More than 10,000,000 people, a good many of whom are represented by NWSIA members, obtain their drinking water supplies from the Colorado River at points where the water available for diversion is at least half again as degraded as is recommended by the U.S. Public Heatlh Service to be wholesome drinking water. The Orange County Water District, which is represented here today by Neil Cline, Secretary-Manager, has pioneered Water Factory 21, a unique complex of water reclamation, desalination and groundwater replenishment, to treat Colorado River water in its service area. The OCWD has been a leader in the formation of NWSIA. NWSIA supports Mr. Cline's presentation to this committee.

The definitive solution proposed by Ambassador Brownell to the Colorado River Salinity problem as it relates to the Mexicali Valley seeks betterment of United States relations with the republic of Mexico. The proposed solution will include the construction of a 100 mgd desalter to freshen the effluent of the Wellton-Mohawk drain. Collateral works called for by Minute 242 of the IBWC (International Boundary and Water Commission) are necessary to insure the effective operation of the desalter and the conservation of replacement water in the Colorado River system.

NWSIA will welcome the construction of the 100 mgd desalter. The desalter will provide a large scale demonstration of the effectiveness of this new method of water quality improvement and this means of extending the usefulness of the available water in a desperately water-short environment, that of the Colorado

River Basin. The desalting plant will attract world-wide attention, not only because of its unprecedented size, but also because it will be the instrument of resolving an annoying international conflict of long standing. We believe the state of the desalting art warrants the confidence that the Congress is being asked to place in the desalter. We also doubt that any other entity than the United States Government is apt to provide an early desalting demonstration on this scale. NWSIA, therefore, endorses the authorization and the construction of the works that are contemplated in Minute 242.

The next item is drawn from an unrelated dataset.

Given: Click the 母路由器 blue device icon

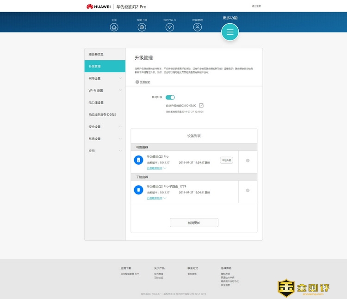Looking at the screenshot, I should [138, 160].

Two questions remain. Which Federal agency should build the desalting plant? Should the needed program for improvement of the quality of the water in the American section of the Colorado River also be a part of this authorization?

NWSIA points out that the OSW, the Bureau of Reclamation and the Geological Survey, each of which has demonstrated expertise useful in the management of the techniques and facilities needed to improve the quality and to extend the uses of the waters of the Colorado River, are all three in the Department of the Interior, The IBWC, in the State Department, has no such specific experience. Without derogation of the Department of State, which is also a great department of our government, let me say that members of NWSIA would have greater confidence in the Interior Department in their situation because of the long and successful experience of the Interior Department in management of the Colorado River and in developing the desalting technology. We hope to see OSW continue as a viable institution conducting significant programs.

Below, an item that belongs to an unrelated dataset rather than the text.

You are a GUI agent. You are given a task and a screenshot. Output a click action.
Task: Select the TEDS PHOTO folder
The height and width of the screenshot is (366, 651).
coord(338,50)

What the Mexicans have gone through in the Mexicali Valley is different only in degree from the trials visited on the water users in the Imperial Valley of California and the Yuma and Gila project areas in Arizona. The Colorado River has been progressively degraded. Each year its water becomes a little poorer. At each diversion point progressing downstream the quality of the water is a little worse. These processes of progressive degradation are non-reversible. The results are cumulative. This is true because all of the waters of the Colorado River are stored and used. Whereas once the annual floods of the river flushed out the salts that naturally entered the river's waters, now all of the water is used and all of the salts are retained in the basin. Only through extensive and planned programs of salt exclusion, water reclamation and desalination can remedies be provided throughout the basin and the quality of Colorado River water be generally improved.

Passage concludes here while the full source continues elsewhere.